Since 2010, in accordance with President Obama’s Open Government Directive, NARA has set out to make its archives more accessible to the public. “The cornerstone of the work that we do every day is the belief that citizens have the right to see, examine, and learn from the records that document the actions of their Government,” wrote David Ferriero, archivist for the U.S., in the first plan. “But in this digital age, we have the opportunity to work and communicate more efficiently, effectively, and in completely new ways. This will require a change not only in our processes, but also in the culture of the National Archives.”
In the four years since, NARA has made progress on that goal, introducing nearly 100 innovative actions to increase transparency and accessibility. But the administration’s efforts are just beginning to ramp up, according to Ferriero, who wants his agency in the next two years to “become a leader in innovation.”

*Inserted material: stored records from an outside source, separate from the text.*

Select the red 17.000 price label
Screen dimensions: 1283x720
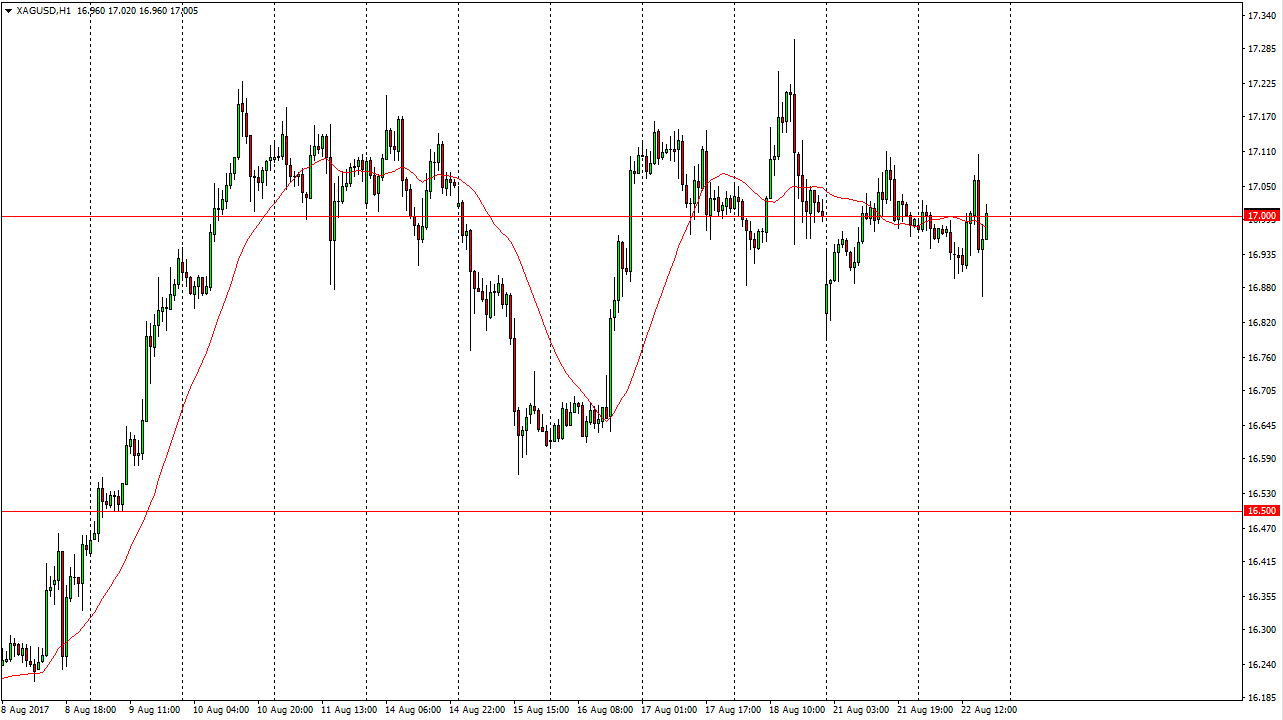coord(1261,216)
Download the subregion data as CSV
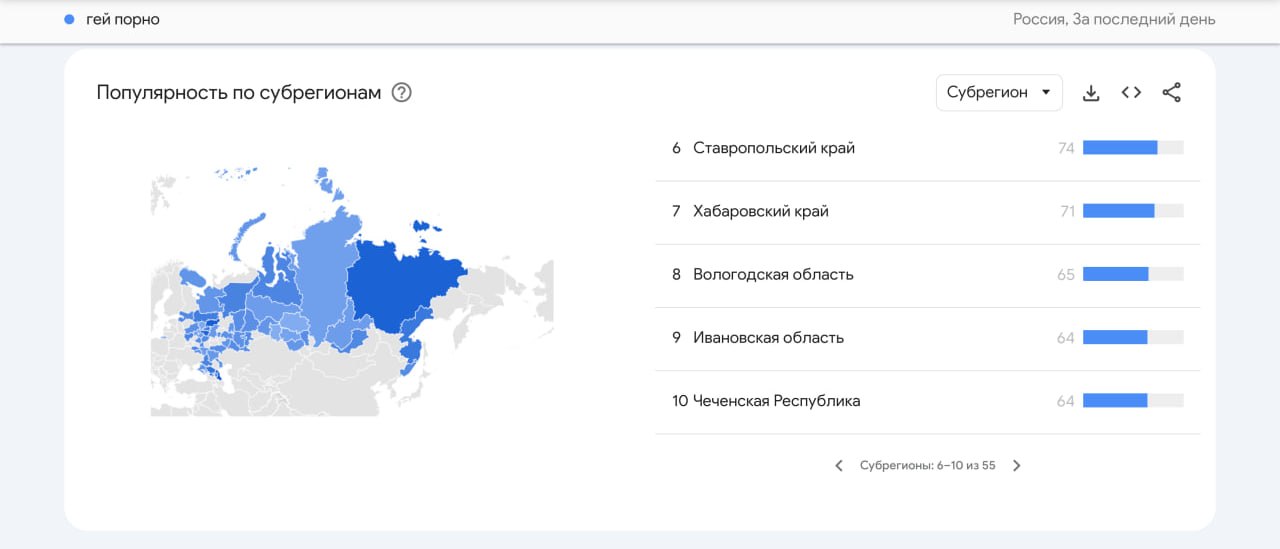 click(1091, 93)
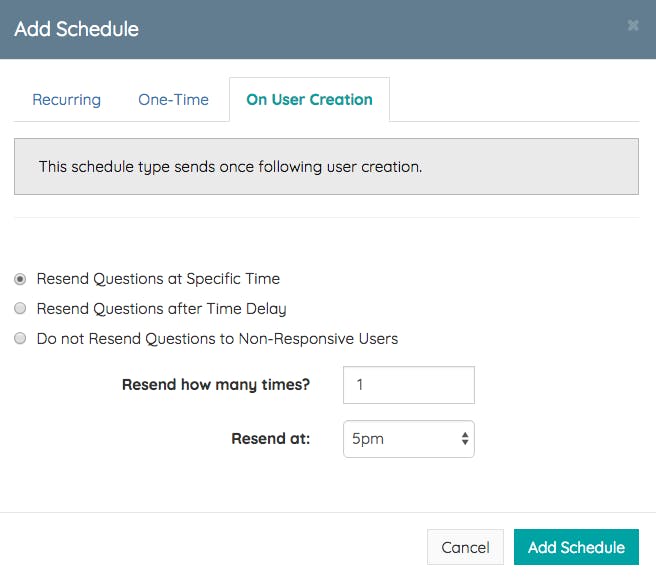The height and width of the screenshot is (579, 656).
Task: Open the One-Time tab
Action: 173,100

To help advance that innovation, NARA has started the process of digitizing not just some but all of its holdings.
“Over the next two years we will work to increase the number of National Archives records available on Wikimedia Commons, continue our work to engage local communities of volunteer Wikipedians with on-site events, and collaborate on the development of the GLAM-Wiki U.S. Consortium,” the 2014 report states.
Since 2011, NARA has hosted Wikipedian in Residence Dominic McDevitt-Parks to help with the digitization of holdings. According to the new report, NARA shared 100,000 digital images with Wikimedia Commons in 2012, and in fiscal year 2013, the 4,000 Wikipedia articles featuring its records received more than one billion page views.
And while the report isn’t specific on an end goal for how much of the archives the administration plans to upload, McDevitt-Parks said they’ll digitize anything and everything they can.
“[W]e are not limiting ourselves to particular collections,” he told The Signpost. “Our approach has always been simply to upload as much as possible … to make them as widely accessible to the public as possible.”
That seems like a major task in itself, and it’s just one of NARA’s many other innovative open government projects, such as mobile-optimizing records, developing public APIs for reuse, improving employee engagement and collaboration with digital networks, increasing public engagement through social media, launching an innovation hub powered by presidential innovation fellows and making Archives.gov a more open portal with Drupal. But according to McDevitt-Parks, NARA has many steps in place, like volunteers from Wikipedia to assist with the uploads and an API to easily pull metadata from images, to help facilitate the ambitious endeavor.